Work instructions. How would you render this sentence from the passage on John Updike in Spanish: "Updike, though, didn't trust perfect scenarios or theories as to the meaning of life and was well aware of the human quirk that seems compelled to foul the nest with self-seeking."?

Text segment.
§
Updike had been criticized, as had Nabokov, for creating characters who weren't sufficiently heroic in their suffering or sympathetic to any degree, a charge I considered a dodge against the dicier matters of personality Updike was fascinated by and lovingly detailed with his poetically charged sentences. The seduction and allure of Updike's prose was the lush and bittersweet tone he could manage while following the curious circles of sense seeking his creations walked in--within any scene, whether a room, a church, a middle-class home decorated in conflicting schools of tackiness, there would be an order things established, material goods contrasted against modified and enhanced surroundings that would offer up a vivid sense of how intoxicating, self-convincing a character's thought process can be. Updike, though, didn't trust perfect scenarios or theories as to the meaning of life and was well aware of the human quirk that seems compelled to foul the nest with self-seeking. Comic, cruel, resonating with moments that are suddenly enlarged beyond the inane doings of his sweetly deluded antagonists, Updike was the voice of the problematic white straight male libido. Everything was sex drive--love, business, politics--and that realization alone is likely what gave Updike so much material to write books about, captured in an unequaled six decades of novels, short story collections, plays, and essay collections. John Updike was that rare talent who had the capacity of vary his approach to novel writing and still remain vital, alive--the ratio of how many of his novels worked aesthetically and worked structurally within his constant experimentation with form and voice is astounding. What is amazing, as well, is how vital his novels remained as he aged--Terrorist (dealing with the obvious issue), Seek My Face (a novelization of the life of Jackson Pollack), and Gertrude and Claudius (a prelude by Updike to Shakespeare's Hamlet) among others show a fictionist of endless curiosity about things topical, historical, outside his own famous niche of New England suburbs and small towns. Tom Wolfe accused him of being among those American novelists who've missed the vitality of real people, preferring instead the easier job of writing fanciful "writer" works, but that's the sort of comment that shows that Wolfe wouldn't let the facts ruin a chance to pour gasoline on a burning resentment.
§
Source material.
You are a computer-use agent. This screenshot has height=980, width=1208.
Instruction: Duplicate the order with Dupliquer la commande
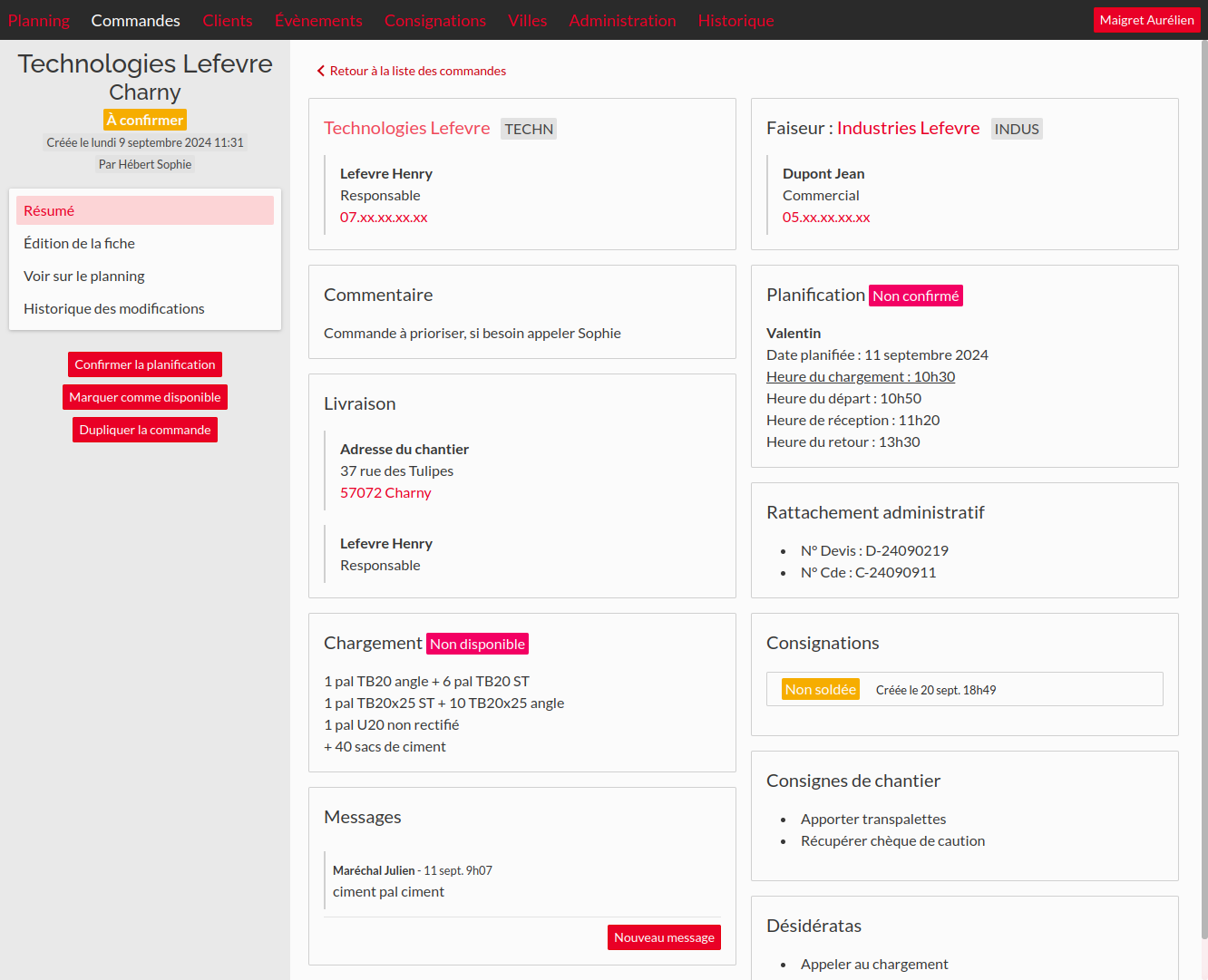click(145, 430)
§
Correct output. Updike, sin embargo, no confiaba en los escenarios perfectos ni en las teorías sobre el sentido de la vida, y era muy consciente de esa manía humana que parece empujada a ensuciar el propio nido con la búsqueda del interés propio.